Content starts

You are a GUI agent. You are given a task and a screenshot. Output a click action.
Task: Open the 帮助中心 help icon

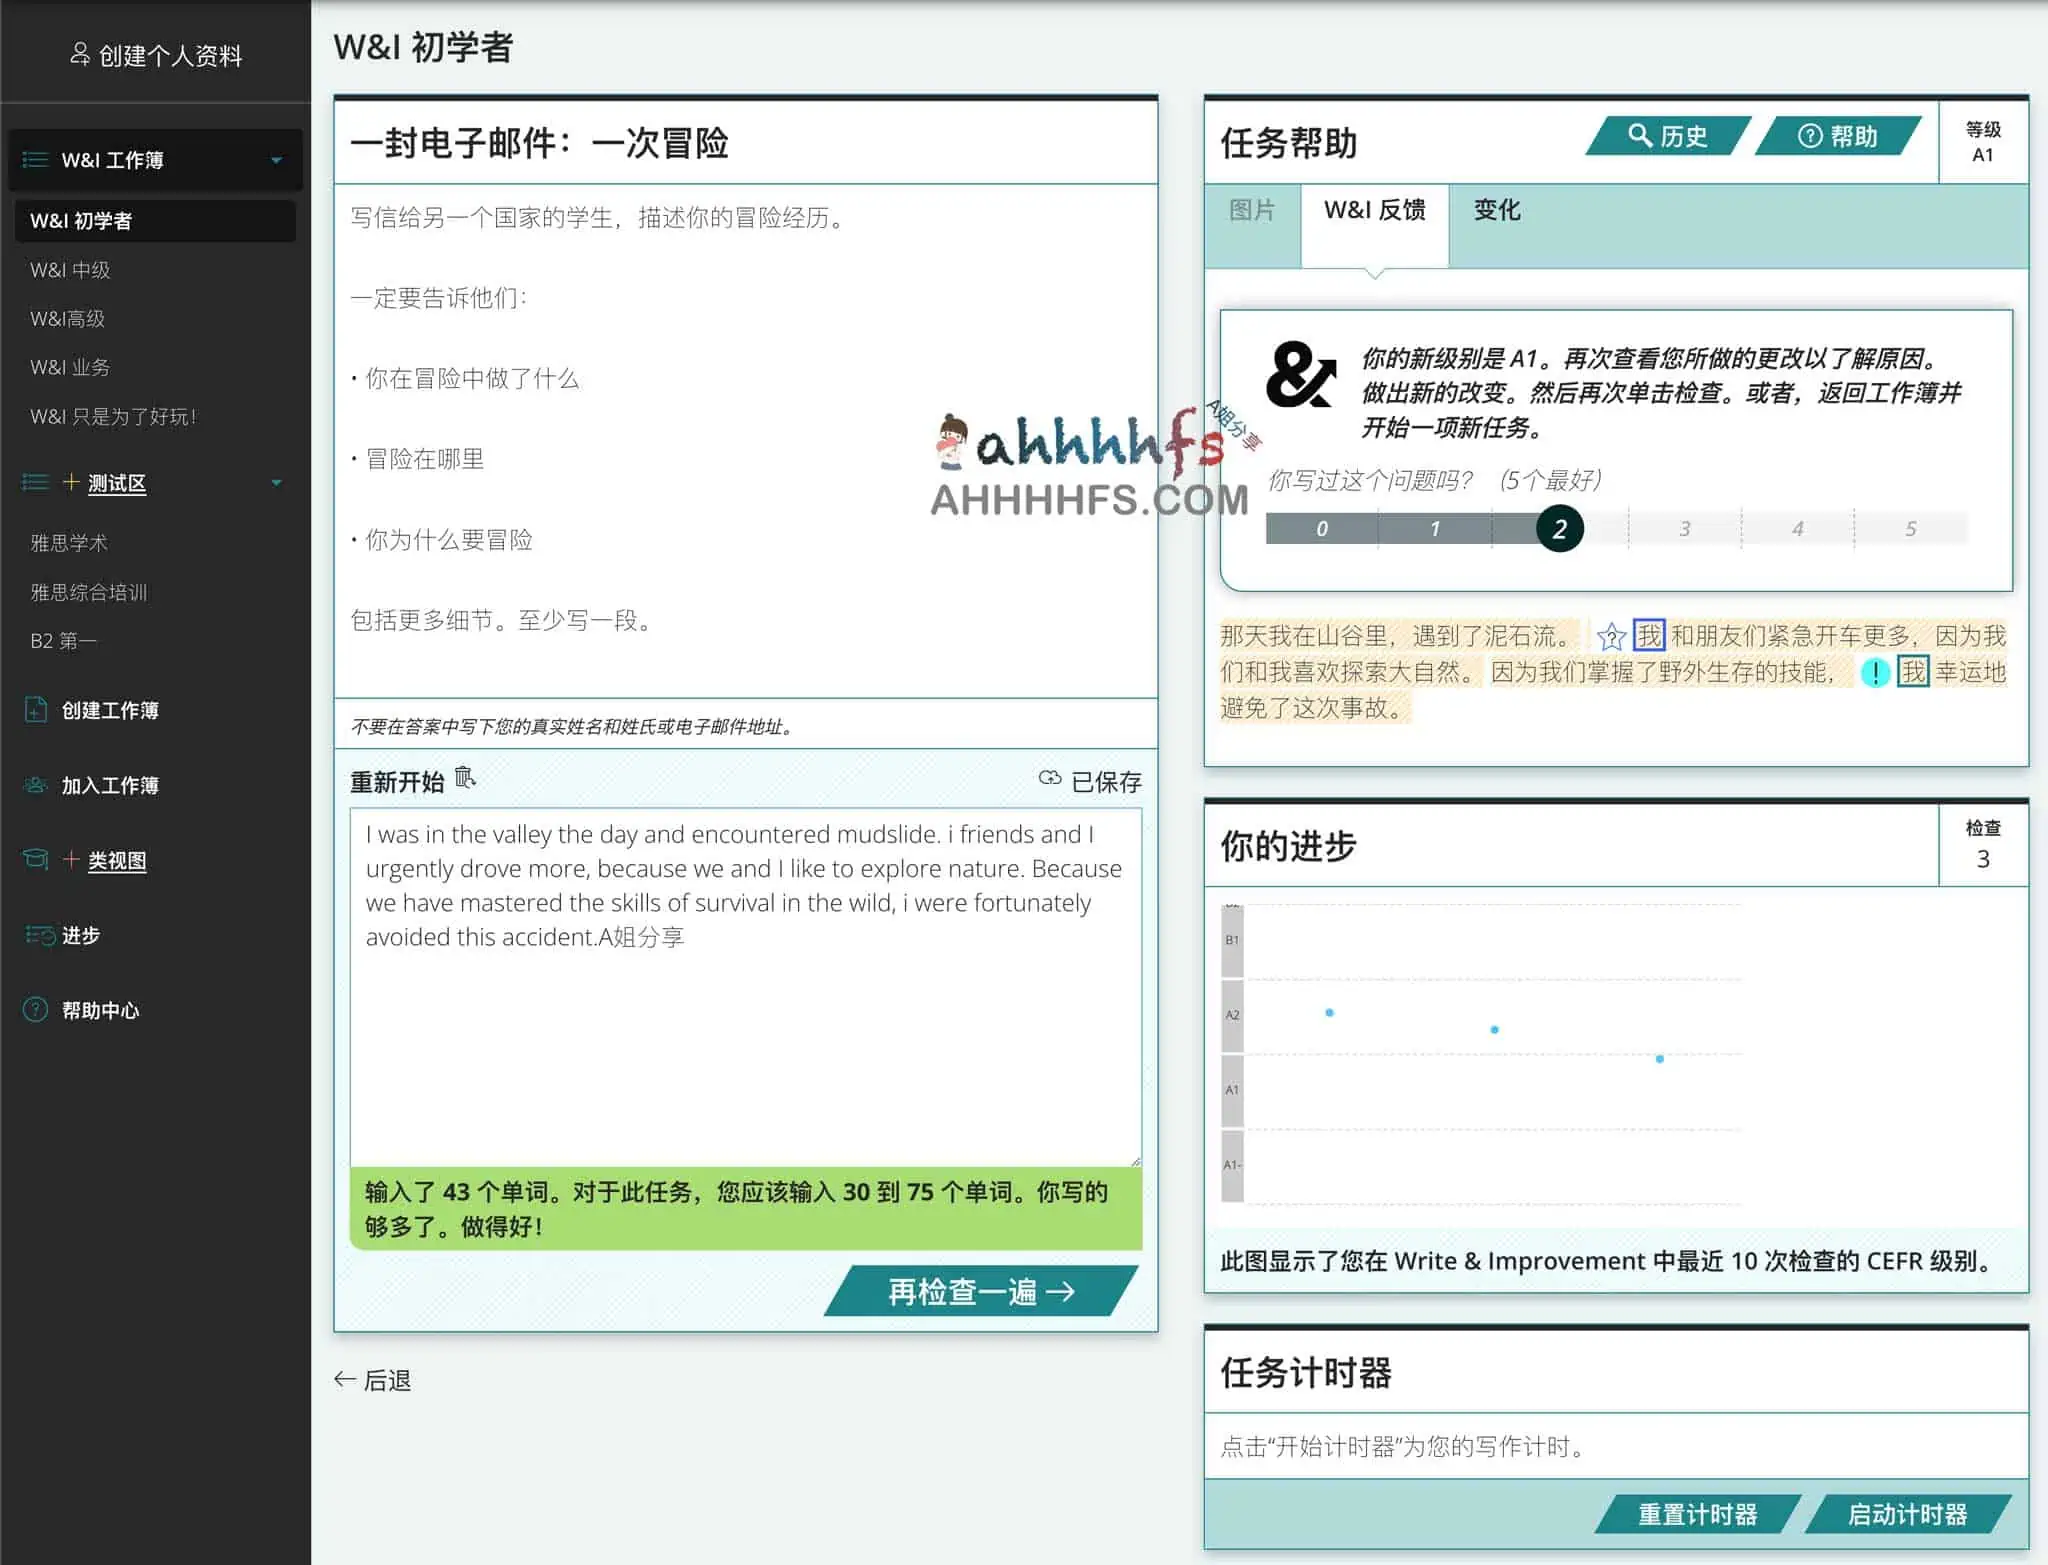point(33,1010)
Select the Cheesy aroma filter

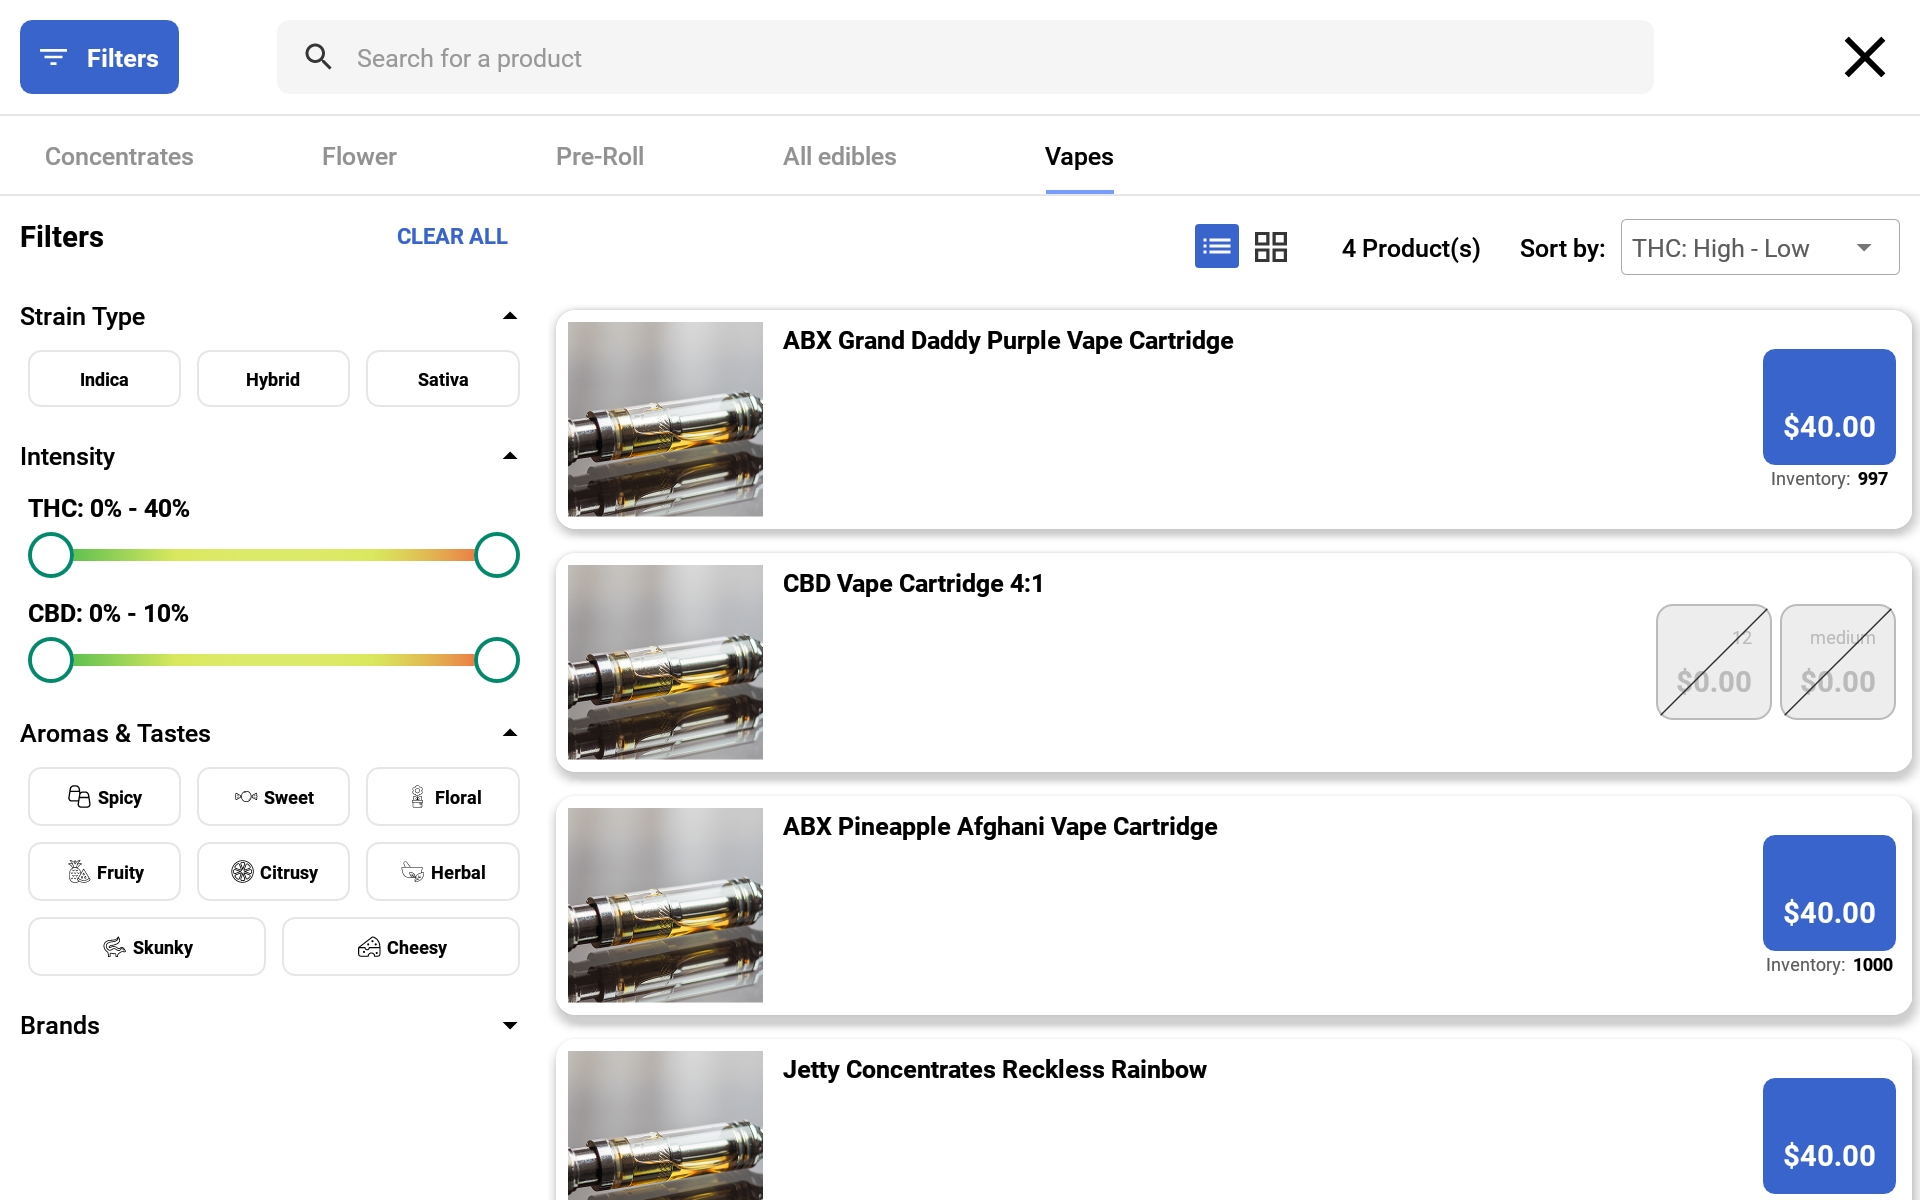tap(400, 947)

Content ends

> AIM OF THE TASK
Your copy should match the records above exactly, apart from the pictures, which stay out.

> COMPLETED EXERCISE
You are a GUI agent. You are given a task and a screenshot. Output a click action.
Task: Open the 帮助中心 help icon

point(33,1010)
Select the Cheesy aroma filter

tap(400, 947)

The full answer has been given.